BAM file containing the merged-barcode (read 2 only) PCR-deduped CLIP reads mapping to the genome for Replicate 2. Replace "rep2" with a unique ID for each rep2.

    - name: "rep2"
      ip_bam: 
        class: File
        path: /home/centos/peCLIP_inputs/ENCFF154BQS.r2.bam

BAM file containing the merged-barcode (read 2 only) PCR-deduped INPUT reads mapping to the genome for Replicate 2.

      input_bam:
        class: File
        path: /home/centos/peCLIP_inputs/ENCFF590UCY.r2.bam

BED file containing the called peak clusters for Replicate 2 Output from CLIPPER or input-normed peaks.

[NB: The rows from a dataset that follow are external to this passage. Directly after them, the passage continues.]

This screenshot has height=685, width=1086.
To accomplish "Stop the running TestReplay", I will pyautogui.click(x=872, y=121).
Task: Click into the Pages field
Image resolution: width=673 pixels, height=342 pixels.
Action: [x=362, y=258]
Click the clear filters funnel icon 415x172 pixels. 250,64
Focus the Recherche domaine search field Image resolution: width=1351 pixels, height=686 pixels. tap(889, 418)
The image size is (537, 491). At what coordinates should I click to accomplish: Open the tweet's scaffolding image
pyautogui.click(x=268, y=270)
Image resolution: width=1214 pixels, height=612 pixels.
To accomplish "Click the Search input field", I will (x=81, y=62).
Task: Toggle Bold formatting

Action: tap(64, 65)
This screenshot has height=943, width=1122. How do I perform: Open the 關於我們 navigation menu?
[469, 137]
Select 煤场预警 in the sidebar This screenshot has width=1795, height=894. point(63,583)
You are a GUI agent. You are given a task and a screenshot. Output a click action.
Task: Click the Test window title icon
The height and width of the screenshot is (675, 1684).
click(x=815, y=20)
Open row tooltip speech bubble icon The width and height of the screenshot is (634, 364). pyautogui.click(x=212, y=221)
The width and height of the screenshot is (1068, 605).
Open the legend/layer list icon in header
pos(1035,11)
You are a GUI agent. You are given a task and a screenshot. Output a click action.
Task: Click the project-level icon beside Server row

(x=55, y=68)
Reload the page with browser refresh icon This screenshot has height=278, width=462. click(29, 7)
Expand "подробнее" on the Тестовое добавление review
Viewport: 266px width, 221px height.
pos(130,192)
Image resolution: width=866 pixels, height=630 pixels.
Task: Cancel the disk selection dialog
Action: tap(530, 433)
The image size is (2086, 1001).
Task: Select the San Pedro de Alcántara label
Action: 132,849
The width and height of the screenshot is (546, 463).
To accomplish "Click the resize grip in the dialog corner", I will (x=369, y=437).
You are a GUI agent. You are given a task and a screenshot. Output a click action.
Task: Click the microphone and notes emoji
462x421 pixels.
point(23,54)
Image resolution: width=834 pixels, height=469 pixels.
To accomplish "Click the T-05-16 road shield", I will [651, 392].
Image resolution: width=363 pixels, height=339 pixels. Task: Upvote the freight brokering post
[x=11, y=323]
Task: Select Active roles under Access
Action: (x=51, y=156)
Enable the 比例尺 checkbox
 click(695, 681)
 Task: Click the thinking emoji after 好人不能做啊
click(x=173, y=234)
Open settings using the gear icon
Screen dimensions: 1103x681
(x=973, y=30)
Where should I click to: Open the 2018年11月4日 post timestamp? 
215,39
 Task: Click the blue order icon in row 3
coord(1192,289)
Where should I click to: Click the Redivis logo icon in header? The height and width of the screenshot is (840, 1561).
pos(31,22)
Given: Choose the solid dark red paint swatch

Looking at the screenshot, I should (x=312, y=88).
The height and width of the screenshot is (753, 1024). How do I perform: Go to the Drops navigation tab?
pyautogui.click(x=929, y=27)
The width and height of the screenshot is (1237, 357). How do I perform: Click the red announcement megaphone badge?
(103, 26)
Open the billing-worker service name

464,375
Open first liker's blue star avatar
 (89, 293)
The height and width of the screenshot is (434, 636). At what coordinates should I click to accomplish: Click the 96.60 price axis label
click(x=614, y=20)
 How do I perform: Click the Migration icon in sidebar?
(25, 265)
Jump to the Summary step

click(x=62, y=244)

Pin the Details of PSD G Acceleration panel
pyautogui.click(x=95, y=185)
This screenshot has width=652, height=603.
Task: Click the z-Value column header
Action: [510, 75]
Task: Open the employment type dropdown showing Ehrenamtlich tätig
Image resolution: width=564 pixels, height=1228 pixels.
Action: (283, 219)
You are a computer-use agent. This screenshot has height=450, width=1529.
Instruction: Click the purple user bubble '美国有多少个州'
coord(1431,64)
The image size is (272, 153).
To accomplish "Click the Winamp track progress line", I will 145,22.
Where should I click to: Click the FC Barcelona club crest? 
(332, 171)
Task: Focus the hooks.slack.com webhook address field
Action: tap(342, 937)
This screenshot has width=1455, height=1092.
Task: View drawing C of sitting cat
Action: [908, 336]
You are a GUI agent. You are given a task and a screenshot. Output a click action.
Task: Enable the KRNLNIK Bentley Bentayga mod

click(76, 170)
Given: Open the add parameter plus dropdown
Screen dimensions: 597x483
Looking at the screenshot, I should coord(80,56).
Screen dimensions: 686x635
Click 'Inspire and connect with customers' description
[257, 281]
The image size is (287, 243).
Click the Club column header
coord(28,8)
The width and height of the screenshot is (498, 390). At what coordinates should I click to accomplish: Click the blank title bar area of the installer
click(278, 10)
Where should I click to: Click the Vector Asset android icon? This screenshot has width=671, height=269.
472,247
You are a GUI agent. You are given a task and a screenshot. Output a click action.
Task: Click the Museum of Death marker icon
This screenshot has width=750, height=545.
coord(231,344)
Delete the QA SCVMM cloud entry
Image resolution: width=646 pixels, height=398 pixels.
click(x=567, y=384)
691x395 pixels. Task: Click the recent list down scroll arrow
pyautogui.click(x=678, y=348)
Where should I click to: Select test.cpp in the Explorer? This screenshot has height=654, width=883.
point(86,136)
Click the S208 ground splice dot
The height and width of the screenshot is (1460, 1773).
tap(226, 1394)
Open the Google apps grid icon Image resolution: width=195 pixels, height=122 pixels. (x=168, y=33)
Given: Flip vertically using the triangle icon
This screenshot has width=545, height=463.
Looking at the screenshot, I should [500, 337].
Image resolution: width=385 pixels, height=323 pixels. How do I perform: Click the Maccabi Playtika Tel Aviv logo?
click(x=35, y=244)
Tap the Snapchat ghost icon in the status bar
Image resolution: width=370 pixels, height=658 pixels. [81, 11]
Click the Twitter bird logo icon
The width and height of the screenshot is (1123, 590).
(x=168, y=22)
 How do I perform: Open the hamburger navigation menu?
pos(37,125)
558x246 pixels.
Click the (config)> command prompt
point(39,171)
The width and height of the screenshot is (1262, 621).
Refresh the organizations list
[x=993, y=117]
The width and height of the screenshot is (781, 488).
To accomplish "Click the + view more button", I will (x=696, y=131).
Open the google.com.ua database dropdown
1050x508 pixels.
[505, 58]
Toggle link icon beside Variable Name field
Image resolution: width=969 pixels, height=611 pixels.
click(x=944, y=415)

This pipeline will perform input norm internally for you.

      peak_clusters:
        class: File
        path: /home/centos/peCLIP_inputs/ENCFF664WCU.bed6

FINAL OUTPUTS

Merged reproducible peaks are reported as:

rep1.vs.rep2.bed

Where rep1 and rep2 are the user-defined names in the manifest.

To run the workflow:

  • Ensure that the yaml file is accessible and that wf_get_reproducible_eclip_peaks.cwl is in your $PATH.
  • Type: ./merge_peaks_2inputs.yaml

Outputs

  • merged_peaks_bed: this is the BED6 file containing reproducible peaks as determined by entropy-ordered peaks between two replicates.
    • chrom
    • start
    • end
    • minimum of the -log10 p-value between two replicates (coolumn 4)
    • geomean of the log2 fold changes (column 5)
    • strand This is probably what will be useful.
  • *.full files: these tabbed outputs have the following columns (in order):
    • chromosome
    • start
    • end
    • name (colon separated region)
    • reads in CLIP
    • reads in INPUT
    • p-value
    • chi value or (F)isher
    • (F)isher or (C)hi square test
    • enriched or depleted
    • negative log10p value (400 if above certain threshold)
    • log2 fold change
    • entropy
  • idr.out: output from IDR
  • idr.out.bed: output from IDR as a bed file
  • *.custombed: contains individual replicate information. The headers are:
    • IDR region (entire IDR identified reproducible region)
    • peak (reproducible peak region)
    • geomean of the l2fc
    • rep1 log2 fold change
    • rep2 log2 fold change
    • rep1 -log10 pvalue
    • rep2 -log10 pvalue

Notes:

  • The current conda version of perl installed using create_environment_merge_peaks.sh will install perl v5.22.0, which is different from the version tested on TSCC (5.10.1). Since 5.18, there have been slight changes resulting in hash keys being accessed in a non-deterministic way. Installing 5.22.0 will result in minor changes from the reference, but will otherwise give similar outputs. Included is a script run_perlbrew_perl5.10.1.sh which will attempt to install perl 5.10.1, which will give you deterministic results.
  • Custombed files are staged for deprecation, we don't usually use this.